図書カードに自分の名前を記入する時は、何だか自分の知的領土を拡張したことを宣言しているような誇らしい気分になったし、自分の思い入れのある本のカードに友人や先生の名前を見つけるのはちょっとワクワクするような経験であった。図書カードを使用したことがない人でも、自分と興味の対象が近い人を発見した時になんだか嬉しくなる感覚は理解してもらえるのではないだろうか。

今これに近い楽しみが得られるのは、古本屋で入手した本を開く時くらいである。「何でこんなところに線を引くかな?」と気に障るようなことも無い訳ではないが、前の持ち主の描いた落書きや書き込みが意外に面白かったりすることもある。

これまで筆者が見たものを挙げれば、「...は容易に示される」という文に取り消し線が引かれて「大変困難なため示すことは不可能」とわざわざ書き直してあった工学書や、よほど講義内容がつまらなかったのかクラスメイトと思しき人の横顔がデッサンされた材料力学の本などがある。

このブログで何度か採り上げた武藤清、二見秀雄共著「趣味の構造力学」も古本屋で購入したものだが、前の持ち主はこの本を溺愛していたようで、書き込みは一切なく新品と変わらないほどきれいな状態に保たれている。

表紙裏の見開きページには、新聞記事の切り抜きが3つ貼ってあって、それがどれも武藤清に関するものである。どの記事にも日付が律儀に書き込まれており、前の持ち主は余程几帳面な人だったことが伺える。

以下にその中の一つをを示そう(携帯で撮影)。これは、武藤清の死亡記事(平成元年三月十三日の朝日新聞)である。

art148_fig2.jpg


写真で全部写すのは問題があるかも知れないので一部のみにして、内容を書き写したものを以下に示しておく。

「柔構造建築」生みの親 武藤清氏が死去

日本最初の超高層・霞が関ビルを設計した「高層建築の生みの親」東大名誉教授、武藤清(むとう・きよし)さんが十二日午前八時半、急性心不全のため、東京都新宿区******の自宅で死去した。八十六歳だった。葬儀・告別式は十七日午後一時から文京区大塚五ノ四〇ノ一の護国寺桂昌殿で。喪主は妻芳子(よしこ)さん。

茨城県取手市生まれ。東大建築科に在学中、関東大震災にあい、一九三五年(昭和十年)に東大教授に就いてから、本格的に耐震構造や地震工学の研究に取りくんだ。六三年に発足した「国際地震工学会」の初代会長。

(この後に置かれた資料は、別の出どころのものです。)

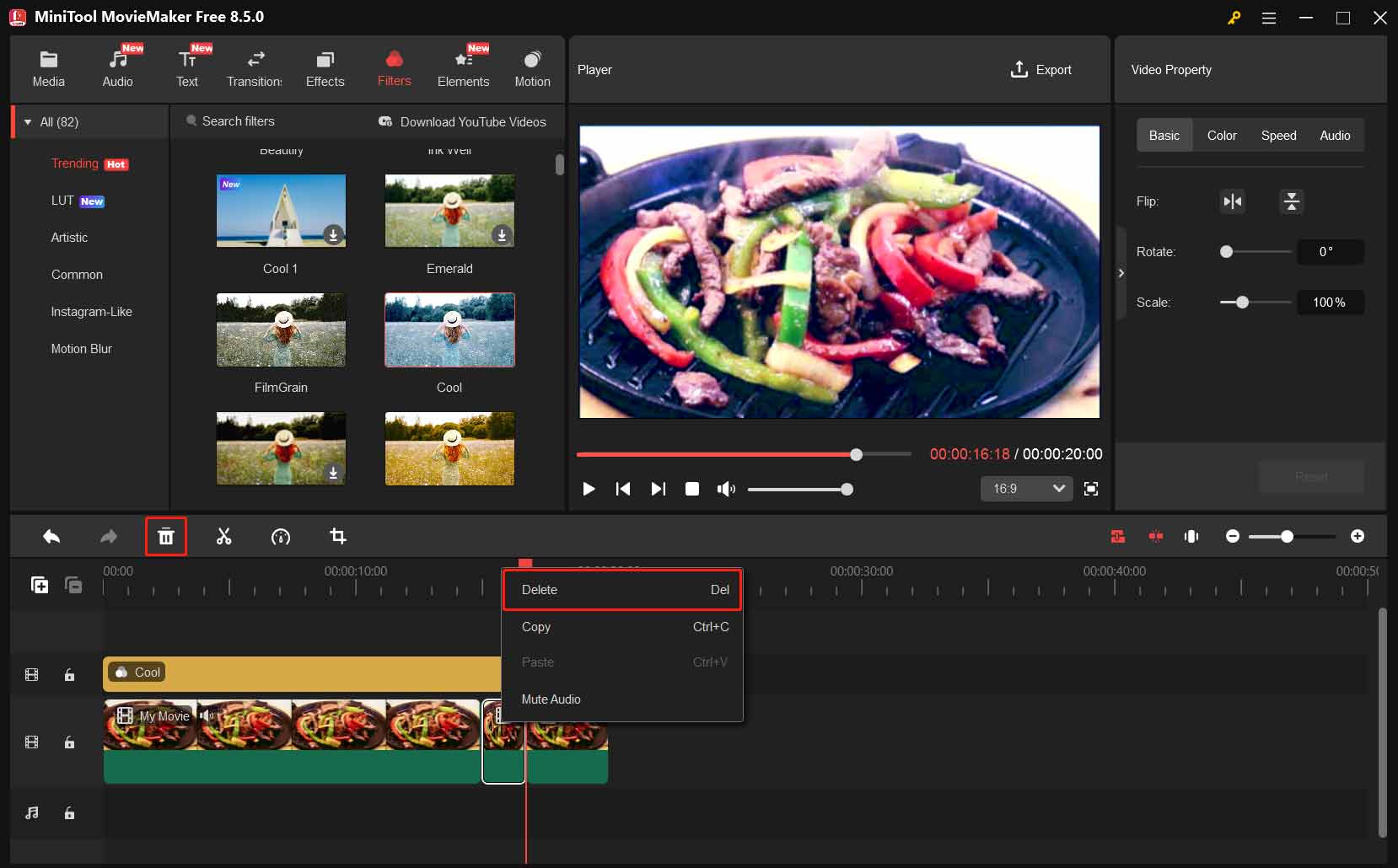Export the current project
The width and height of the screenshot is (1398, 868).
tap(1041, 70)
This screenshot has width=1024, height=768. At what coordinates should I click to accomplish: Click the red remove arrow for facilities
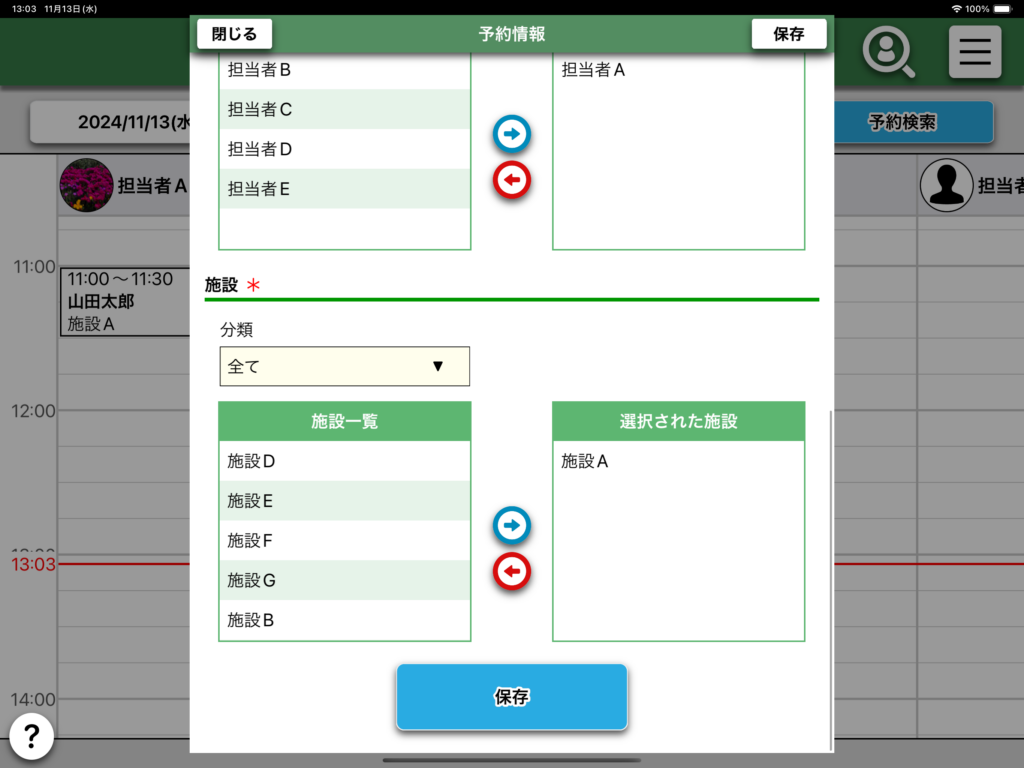(512, 571)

木造の五重塔が地震に強いことに着目して地震エネルギーを吸収する柔構造理論を打ち出す。コンピューターによるシミュレーション法を開発し、東大を定年退官して鹿島建設副社長をしていた六八年には、三十六階建ての霞が関ビルを設計した。八三年、文化勲章を受章。

「霞が関」で常識破る
建築家・黒川紀章さんの話
地震の多い日本の建築界で、高さ四十五メートルが限度だった剛構造から、柔構造による高層建築への転換は、大変大きな決断だった。武藤さんは、単に机上の理論ではなく、様々な分野の見解をまとめあげ、現実社会の中で問題を解決した画期的な構造計画家だった。霞が関ビルの出現は、それまで「台風と地震の多い日本は特殊な地域」という認識を一変させ、日本建築界の国際的飛躍のきっかけになったと思う。

当時は個人情報保護とかの意識は皆無だったのか、上記の******の伏字の箇所には実際の住所が書かれている。現代的には問題があるかも知れないので、調べればすぐ分かることだと思うが伏字としておきたい。

さて、これほど大事にされていた「趣味の構造力学」はなぜ前の持ち主の手を離れてしまったのだろう?思い当たるのは、前の持ち主が余程金銭に窮したか、亡くなったかのどちらかである。几帳面な人だったようなので、後者の可能性の方が高いように思える。

遺品を整理していた家人がこの本のタイトルを見て絶句したシーンが思い浮かぶ。趣味の構造力学??力学が趣味なんて.... さっさと処分しましょ、とこんな感じであっさり売り払われてしまったのではないだろうか。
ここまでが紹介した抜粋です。